A credit score shows a bank how good you are at paying back money – it’s essentially your reputation in the money world.
So many of us neglect to find out what our credit score actually is though, assuming it’s fine or something to worry about later down the line.
A study on 2,000 Brits by money platform Intuit Credit Karma found that people in their 20s have the worst credit denial, thinking their scores are better than average when they’re often worse. What’s more, 22% of this group didn’t know what their score was and found it confusing.
So, at this point you should be wondering: How can I find my score out?
You can use services like Experian, Equifax or TransUnion, and possibly even your bank. When you check, it’s called a soft search, which means it won’t affect your rating. A hard search however, will impact your score.
Mamta Shanbhag, borrow director at Tesco Bank, explains: ‘Hard checks happen when a company makes a complete search of your credit report, for example when applying for a loan, mortgage, or even a monthly contract for your phone.
‘It’s worth knowing that a hard credit check, following your permission, will be visible to anyone checking your credit report, and can affect your credit score for at least 12 months.’ You can reduce hard checks into your report by making as few credit applications as possible.
Simple things can help improve your credit score, like registering on the electoral roll (yes, this affects it) and paying off bills on time on a credit card.
Experian has recently overhauled its credit score system so now include rental payments.
It might sound obvious, but a lot of people have a basic understanding and don’t implement it. Tesco Bank found that just 22% of people use their credit cards to help build up their score, despite it being one of the easiest ways to make an improvement.
Shanbhag says it’s good to get into the routine of checking your score once a year.

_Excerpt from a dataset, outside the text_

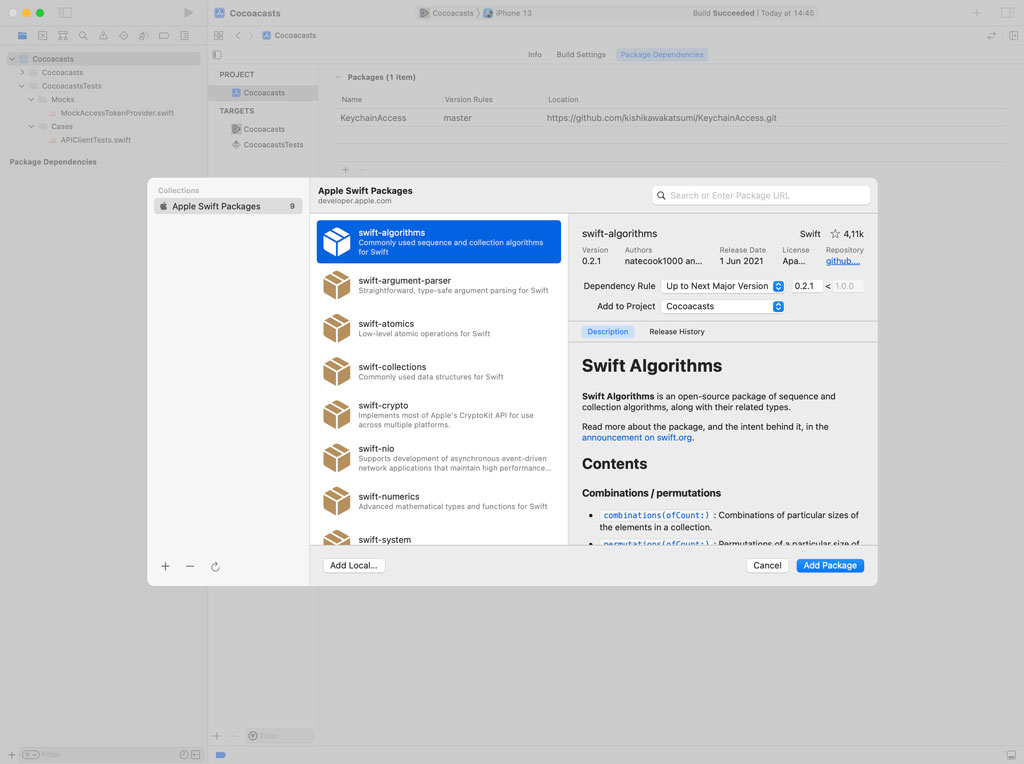
Task: Click the Add Package button
Action: 830,566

‘Without a good credit score you increase the chances of your application being turned down. If you are accepted with a low credit score you may be offered a less favourable rate of interest, meaning you’ll have to pay more back over time,’ she adds.
And don’t assume that if you’re not in debt you automatically have a good score. ‘If you have no or little history of borrowing you’ll still have a low credit score, as you haven’t yet built evidence of being a reliable borrower,’ says Shanbhag.

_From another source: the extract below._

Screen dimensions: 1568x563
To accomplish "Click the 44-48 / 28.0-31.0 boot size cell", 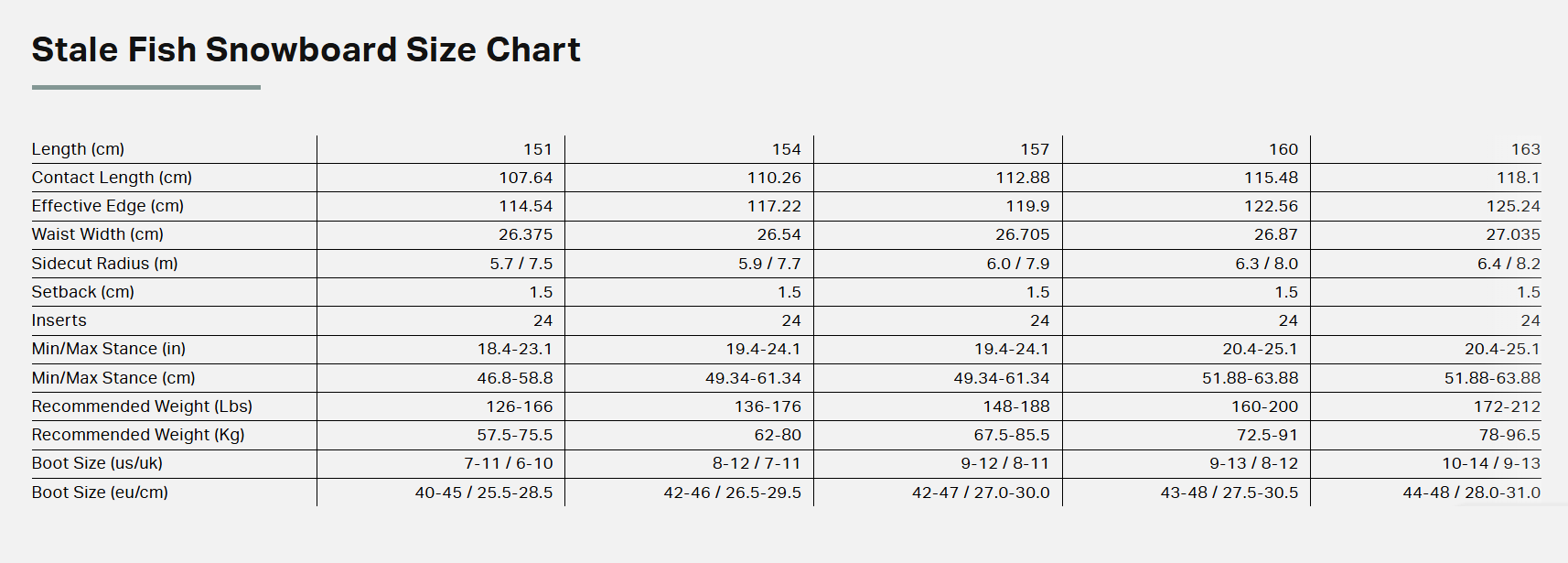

Nik Charalampous, CEO of free credit score service CredAbility, says that his research shows 16.6million Brits, which is almost a third of UK adults, have never checked their score. 31.4million don’t understand how a soft search works.
So many people ignore their credit score, Charalampous says, because they’re confused by it.
‘Ignoring your score is like never checking your bank balance; you’re left in the dark about something that can seriously affect your financial options,’ he says.
According to his research, 28% of people have made big credit decisions without checking their eligibility first, which can damage their score if they’re turned down.
Charalampous recommends keeping your credit use to below 30% of your limit if you can.
‘Avoiding multiple credit applications in a short period could add up to 125 points, and keeping credit card balances low can add up to 95 points,’ he says.
Tips to improve your credit score, as told by financial podcaster Vix Leyton
Keep an eye on it, it needs regular attention
It might feel tedious, but it’s worth it. A wrongly flagged missed payment can shave points off for years. Each agency has a free dispute process, and it’s worth kicking it off even if you don’t expect your credit score to be needed in your immediate future, as it can take a while.
Space out your credit
Be mindful of how your activity looks. If you’re applying for a mortgage, car finance, and a loan in quick succession – even if it’s all legitimate life stuff – it can resemble “panic applying” to a lenders’ algorithms. Try to space big credit applications out if you can, and utilise soft searches to hone in on products you’re most likely to get.
Treat BNPL like credit
Paying on time can show positive payment behaviour; missing even one can do long-term damage. Whilst BNPL is not currently reported to credit referencing agencies as standard, regulations are tightening around these loans so future-proof now.
Be predictable
Stability helps: same address, steady job, registered to vote. It all adds up to a trustworthy profile, but don’t worry too much if there is an unavoidable dip due to life changes like a move, you’re playing a long game.
Open banking will soon make regular subscription payments, such as Netflix or Spotify, a potential part of how financial reliability is measured. Consistent small payments can really showcase your reliability.
Check your associates
There are a lot of misconceptions about what does and doesn’t impact your score, including whether your household can indirectly damage your score. Your score is personal to you, so simply living with people won’t have an effect, but if you do have joint bills or accounts then that association might be taken into account depending on what you’re applying for; so if you have dormant joint accounts with an ex or a previous housemate, close them up.
Don’t despair if it’s bad
The road to recovery might feel long if you’re on a low score but there will be quick wins along the way, every month of good banking behaviour will chip away at it, and score hits like missed payments dropping off after six years. If you’re looking to make a move that your credit score doesn’t support, like applying for a mortgage, don’t assume it’s an automatic no, but don’t just blindly hope for the best and apply anyway; check out the small print on things like mortgages, talk to an expert and do your research.